[AIM OF THE TASK] Search the entries for the word "agent" and pull out each line that has it.
(GIVEN RECORDS)
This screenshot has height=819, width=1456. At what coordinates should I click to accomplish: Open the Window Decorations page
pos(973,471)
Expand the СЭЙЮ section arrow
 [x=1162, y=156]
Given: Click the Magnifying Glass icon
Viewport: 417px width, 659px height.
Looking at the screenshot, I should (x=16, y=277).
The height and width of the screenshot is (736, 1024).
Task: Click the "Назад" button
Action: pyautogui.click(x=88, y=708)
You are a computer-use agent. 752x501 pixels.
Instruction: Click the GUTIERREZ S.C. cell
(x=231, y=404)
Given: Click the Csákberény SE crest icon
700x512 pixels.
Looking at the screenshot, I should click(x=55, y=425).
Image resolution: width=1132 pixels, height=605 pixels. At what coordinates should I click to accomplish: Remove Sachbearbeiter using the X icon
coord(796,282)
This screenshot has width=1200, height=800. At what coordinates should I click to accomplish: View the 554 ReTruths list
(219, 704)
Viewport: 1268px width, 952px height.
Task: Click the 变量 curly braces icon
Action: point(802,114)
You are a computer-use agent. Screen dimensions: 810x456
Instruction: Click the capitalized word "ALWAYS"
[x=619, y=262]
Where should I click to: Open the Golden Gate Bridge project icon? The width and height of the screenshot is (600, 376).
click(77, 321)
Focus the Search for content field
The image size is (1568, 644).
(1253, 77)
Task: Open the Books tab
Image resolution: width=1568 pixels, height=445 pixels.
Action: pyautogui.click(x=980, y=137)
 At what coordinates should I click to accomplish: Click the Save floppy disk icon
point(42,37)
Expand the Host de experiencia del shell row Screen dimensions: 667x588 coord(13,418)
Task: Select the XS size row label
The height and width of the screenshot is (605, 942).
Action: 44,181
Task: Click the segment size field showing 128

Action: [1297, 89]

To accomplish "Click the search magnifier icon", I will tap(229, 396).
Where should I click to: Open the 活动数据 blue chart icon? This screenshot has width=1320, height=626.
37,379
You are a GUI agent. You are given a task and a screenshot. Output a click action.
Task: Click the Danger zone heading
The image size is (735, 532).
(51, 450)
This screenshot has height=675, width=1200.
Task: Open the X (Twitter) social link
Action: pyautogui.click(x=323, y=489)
(End GIVEN RECORDS)
[COMPLETED TASK]
You are a computer-use agent. 752x501 pixels.
You are a computer-use agent. Screen dimensions: 810x456
You are a GUI agent. You are given a task and a screenshot. Output a click action.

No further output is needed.